← Back to team overview

yahoo-eng-team team mailing list archive

[Bug 1234026] Re: race condition: disable_dhcp_helper

 

*** This bug is a duplicate of bug 1251874 ***
    https://bugs.launchpad.net/bugs/1251874

** This bug has been marked a duplicate of bug 1251874
   reduce severity of network notfound trace when looked up by dhcp agent

-- 
You received this bug notification because you are a member of Yahoo!
Engineering Team, which is subscribed to neutron.
https://bugs.launchpad.net/bugs/1234026

Title:
  race condition: disable_dhcp_helper

Status in OpenStack Neutron (virtual network service):
  Fix Committed

Bug description:
  while investigate https://bugs.launchpad.net/bugs/1232525 , i find
  there is a race condition in disable_dhcp_helper, here is a gate log
  example: http://logs.openstack.org/20/48720/3/gate/gate-tempest-
  devstack-vm-neutron/f10cd53/logs/screen-q-dhcp.txt.gz?level=TRACE

  there is a periodic task (eventlet spawned) in dhcp_agent:
  periodic_resync, which will sync_state and
  disable_dhcp_helper(deleted_id)

  however, if there is a agent notify, network.delete.end (or something
  related like update, refresh may also cause), then disable_dhcp_helper
  will be invoked

      def disable_dhcp_helper(self, network_id):
          """Disable DHCP for a network known to the agent."""
          network = self.cache.get_network_by_id(network_id)
          if network:
              if (self.conf.use_namespaces and
                  self.conf.enable_isolated_metadata):
                  self.disable_isolated_metadata_proxy(network)
              if self.call_driver('disable', network):
                  self.cache.remove(network)

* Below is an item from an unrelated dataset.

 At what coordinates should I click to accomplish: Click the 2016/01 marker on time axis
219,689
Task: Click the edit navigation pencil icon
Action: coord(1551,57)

  class NetworkCache(object):
      def remove(self, network):
          del self.cache[network.id]
          ...

  then there is a situation when two disable_dhcp_helper stack both
  think network is not none, but when one of them call self.cache.remove
  behind another one, then KeyError will be raised.

  my simplest fix is adding check network in remove(), such as

      if network.id not in self.cache:
          return

  but there still exists race, (even the time window is much smaller)

  I'm not quite sure about my opinion, any help?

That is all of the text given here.